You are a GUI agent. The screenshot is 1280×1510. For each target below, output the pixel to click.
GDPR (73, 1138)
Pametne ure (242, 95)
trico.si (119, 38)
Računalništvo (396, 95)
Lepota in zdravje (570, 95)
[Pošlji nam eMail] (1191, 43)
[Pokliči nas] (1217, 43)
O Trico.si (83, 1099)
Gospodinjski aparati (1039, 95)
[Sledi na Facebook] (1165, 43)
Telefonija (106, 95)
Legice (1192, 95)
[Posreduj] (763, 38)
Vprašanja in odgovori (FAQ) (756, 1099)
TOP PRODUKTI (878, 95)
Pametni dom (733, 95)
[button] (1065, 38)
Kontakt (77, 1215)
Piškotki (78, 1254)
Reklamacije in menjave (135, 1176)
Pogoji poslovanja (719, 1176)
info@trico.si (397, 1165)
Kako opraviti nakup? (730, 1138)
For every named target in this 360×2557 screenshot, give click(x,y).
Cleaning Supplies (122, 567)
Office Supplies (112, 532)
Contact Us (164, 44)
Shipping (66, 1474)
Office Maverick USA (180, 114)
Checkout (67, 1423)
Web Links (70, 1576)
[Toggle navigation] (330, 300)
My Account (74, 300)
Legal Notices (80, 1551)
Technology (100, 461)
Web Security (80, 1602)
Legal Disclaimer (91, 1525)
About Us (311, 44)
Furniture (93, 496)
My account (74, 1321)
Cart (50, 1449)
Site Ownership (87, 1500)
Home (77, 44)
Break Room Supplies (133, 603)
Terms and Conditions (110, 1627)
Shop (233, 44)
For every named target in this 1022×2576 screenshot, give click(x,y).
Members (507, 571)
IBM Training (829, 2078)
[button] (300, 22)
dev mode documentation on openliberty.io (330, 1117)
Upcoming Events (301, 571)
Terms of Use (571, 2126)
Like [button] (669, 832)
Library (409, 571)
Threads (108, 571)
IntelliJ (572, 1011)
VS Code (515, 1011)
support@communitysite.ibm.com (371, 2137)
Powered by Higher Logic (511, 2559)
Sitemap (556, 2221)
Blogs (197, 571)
▬▬▬▬▬▬
■ **PROBLEM STATEMENT**: After locating the line holding "trico.si (119, 38)" above, output exactly that line and every line after it through the line holding "Kontakt (77, 1215)". Include nothing else.

■ **TASK SOLUTION**:
trico.si (119, 38)
Računalništvo (396, 95)
Lepota in zdravje (570, 95)
[Pošlji nam eMail] (1191, 43)
[Pokliči nas] (1217, 43)
O Trico.si (83, 1099)
Gospodinjski aparati (1039, 95)
[Sledi na Facebook] (1165, 43)
Telefonija (106, 95)
Legice (1192, 95)
[Posreduj] (763, 38)
Vprašanja in odgovori (FAQ) (756, 1099)
TOP PRODUKTI (878, 95)
Pametni dom (733, 95)
[button] (1065, 38)
Kontakt (77, 1215)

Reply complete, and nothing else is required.